Some recommendation and warnings to your approach:

  • you should not depend on your default NLS date setting, while binding a String (e.g. "'01-DEC-21'") to a DATE column. (You probably need also remone one of the quotes).

  • You should ommit to fetch data in a loop if you can fetch them in one query (using an IN list)

  • use prepared statement

Example

date = ['01-DEC-21', '02-DEC-21']

This generates the query that uses bind variables for your input list

in_list = ','.join([f" TO_DATE(:d{ind},'DD-MON-RR','NLS_DATE_LANGUAGE = American')" for ind, d in enumerate(date)])

sql_query = "select * from table1 where datestamp in ( " + in_list + " )"

The sql_query generate is

select * from table1 where datestamp in 
(  TO_DATE(:d0,'DD-MON-RR','NLS_DATE_LANGUAGE = American'), TO_DATE(:d1,'DD-MON-RR','NLS_DATE_LANGUAGE = American') )

Note that the INlist contains one bind variable for each member of your input list.

Note also the usage of to_date with explicite mask and fixing the language to avoid problems with interpretation of the month abbreviation. (e.g. ORA-01843: not a valid month)

# # # # #

--- Work instructions ---
(1) In the passage on binding dates in Oracle queries, replace "table1" with "sales_log" and give the part starting with "The sql_query generate" and going on through "your input list.".
(2) Which error does the passage on binding dates in Oracle queries give as an example of trouble with the month abbreviation?
(3) Please continue the passage on binding dates in Oracle queries from its last sentence.

(Records from a dataset)
# # # # #

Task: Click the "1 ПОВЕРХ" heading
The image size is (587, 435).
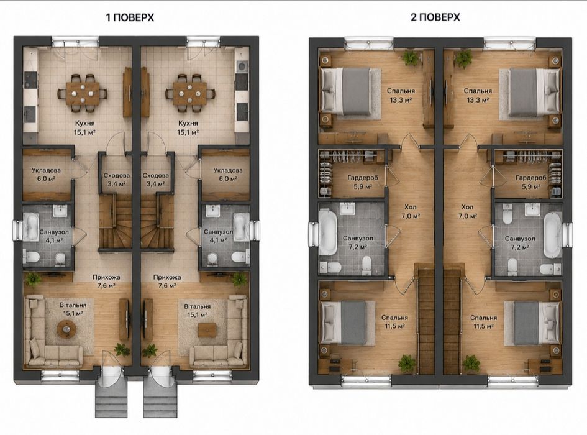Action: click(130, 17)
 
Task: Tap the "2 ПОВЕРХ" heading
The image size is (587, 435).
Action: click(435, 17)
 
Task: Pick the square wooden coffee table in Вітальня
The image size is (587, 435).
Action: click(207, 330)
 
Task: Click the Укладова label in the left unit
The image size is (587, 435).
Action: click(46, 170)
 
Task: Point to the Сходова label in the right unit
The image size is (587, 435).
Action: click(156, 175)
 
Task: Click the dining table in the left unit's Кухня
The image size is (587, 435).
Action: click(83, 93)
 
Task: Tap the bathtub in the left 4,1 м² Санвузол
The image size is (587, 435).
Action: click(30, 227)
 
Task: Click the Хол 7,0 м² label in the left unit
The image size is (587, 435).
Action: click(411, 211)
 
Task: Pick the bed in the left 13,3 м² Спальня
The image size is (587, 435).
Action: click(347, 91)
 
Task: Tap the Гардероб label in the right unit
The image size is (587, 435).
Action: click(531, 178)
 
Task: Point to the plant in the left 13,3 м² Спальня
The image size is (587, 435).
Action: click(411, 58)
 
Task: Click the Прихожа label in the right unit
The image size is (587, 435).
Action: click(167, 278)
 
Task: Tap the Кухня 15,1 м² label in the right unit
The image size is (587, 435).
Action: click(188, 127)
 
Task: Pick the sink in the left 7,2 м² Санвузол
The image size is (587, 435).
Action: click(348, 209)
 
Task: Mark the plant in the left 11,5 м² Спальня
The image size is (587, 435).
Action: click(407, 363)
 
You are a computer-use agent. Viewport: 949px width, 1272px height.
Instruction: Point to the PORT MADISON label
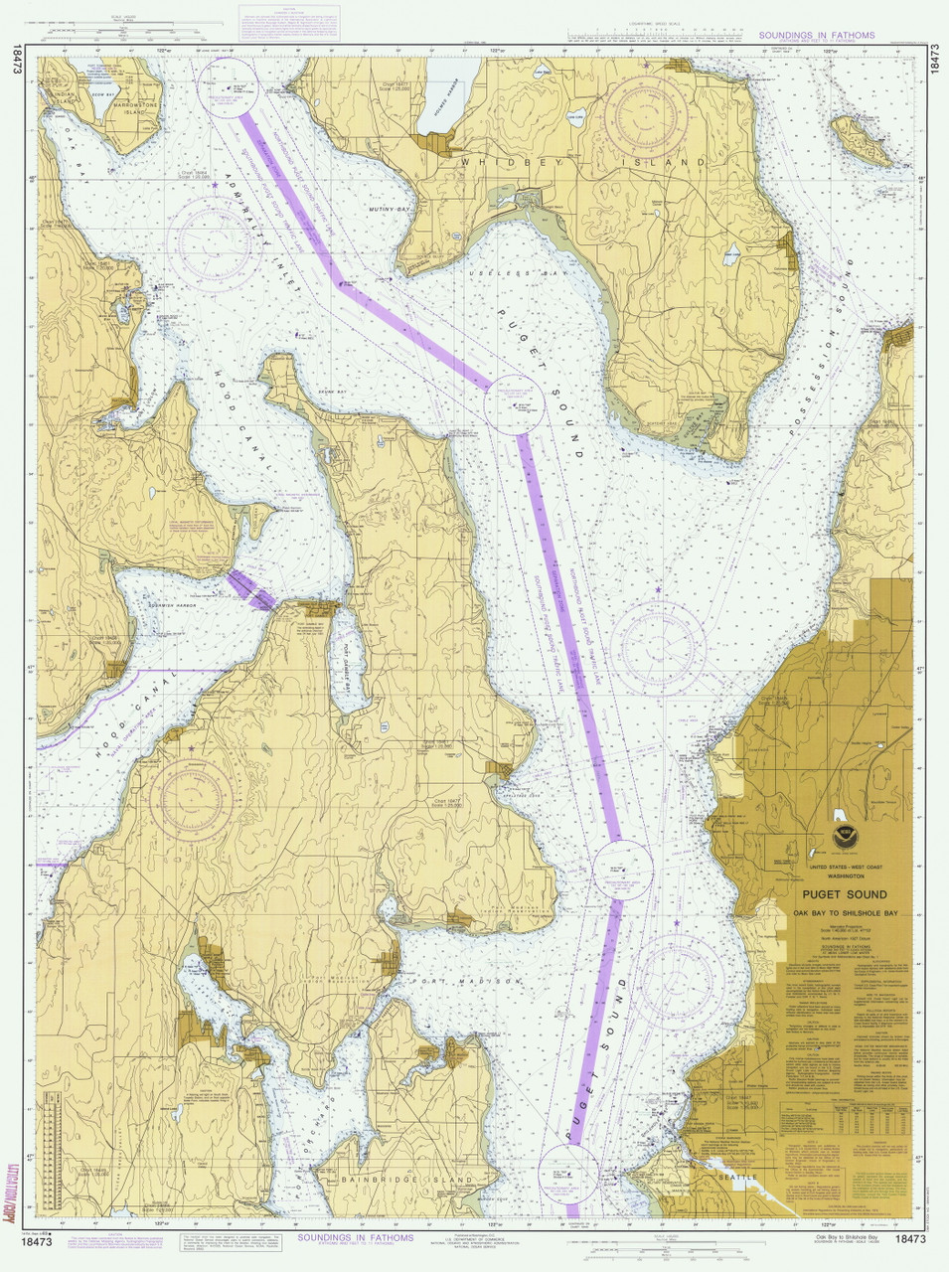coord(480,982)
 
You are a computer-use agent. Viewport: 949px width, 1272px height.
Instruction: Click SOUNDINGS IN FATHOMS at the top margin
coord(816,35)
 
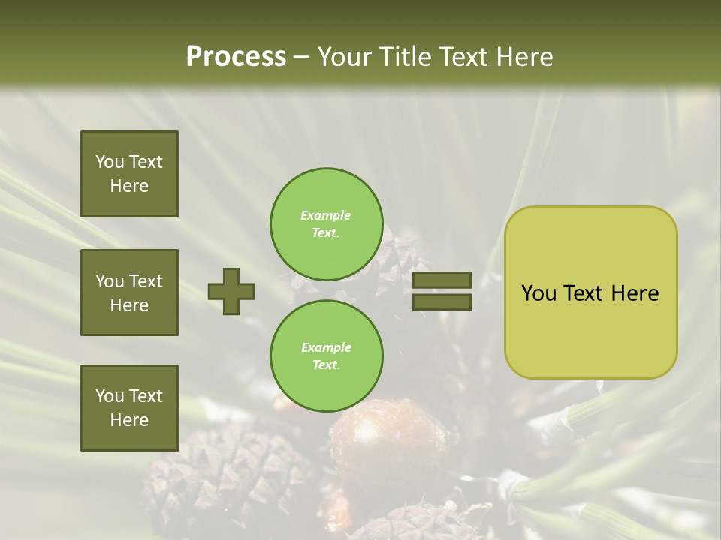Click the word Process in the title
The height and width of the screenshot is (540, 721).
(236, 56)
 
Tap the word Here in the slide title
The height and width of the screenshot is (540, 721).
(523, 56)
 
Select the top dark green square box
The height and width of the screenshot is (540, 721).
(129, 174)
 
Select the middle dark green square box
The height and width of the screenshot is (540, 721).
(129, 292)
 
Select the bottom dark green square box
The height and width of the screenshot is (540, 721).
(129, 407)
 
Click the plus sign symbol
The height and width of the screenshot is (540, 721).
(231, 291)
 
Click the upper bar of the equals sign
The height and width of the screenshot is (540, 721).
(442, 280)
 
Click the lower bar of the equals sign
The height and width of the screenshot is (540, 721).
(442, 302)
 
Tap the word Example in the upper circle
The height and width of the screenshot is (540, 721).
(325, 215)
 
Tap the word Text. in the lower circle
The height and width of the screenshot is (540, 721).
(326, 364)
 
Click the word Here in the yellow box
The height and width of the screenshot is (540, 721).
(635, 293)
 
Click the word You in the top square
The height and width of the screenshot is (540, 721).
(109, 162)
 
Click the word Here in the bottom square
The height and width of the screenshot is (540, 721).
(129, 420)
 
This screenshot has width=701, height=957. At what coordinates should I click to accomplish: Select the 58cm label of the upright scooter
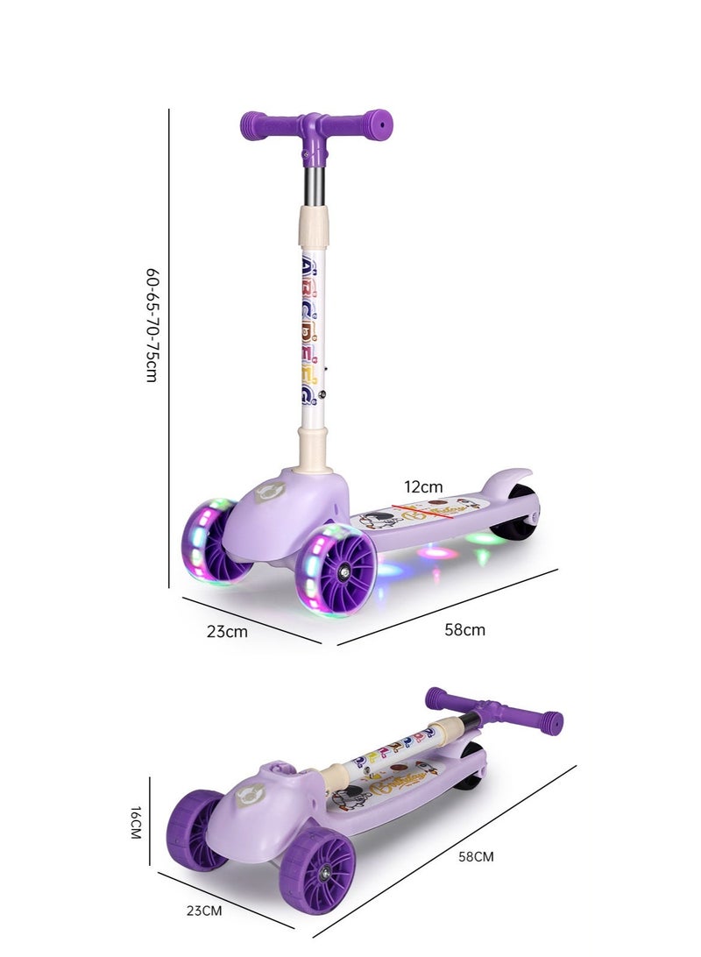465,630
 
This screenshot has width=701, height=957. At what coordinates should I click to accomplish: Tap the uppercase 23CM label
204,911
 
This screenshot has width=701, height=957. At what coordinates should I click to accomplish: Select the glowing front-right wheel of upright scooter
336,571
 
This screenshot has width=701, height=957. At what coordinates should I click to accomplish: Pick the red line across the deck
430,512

# # # # #

--- Answers by item ---
(1)
The sql_query generate is

select * from sales_log where datestamp in 
(  TO_DATE(:d0,'DD-MON-RR','NLS_DATE_LANGUAGE = American'), TO_DATE(:d1,'DD-MON-RR','NLS_DATE_LANGUAGE = American') )

Note that the INlist contains one bind variable for each member of your input list.

(2) ORA-01843: not a valid month

(3)
Now you can use the query to fetch the data in one pass

cur.prepare(sql_query)
cur.execute(None, date)
res = cur.fetchall()

3 Comments

Thanks for this input. I've modified and now i am getting cx_Oracle.DatabaseError: ORA-01830: date format picture ends before converting entire input string
Since Oracle has a statement cache there may be little benefit to an explicit prepare()
This is true and also the cursor cache works fine @ChristopherJones. So in this simple example there will be no visible effect. Anyway IMO the recommendation to use prepared statements in a large scale applications still holds.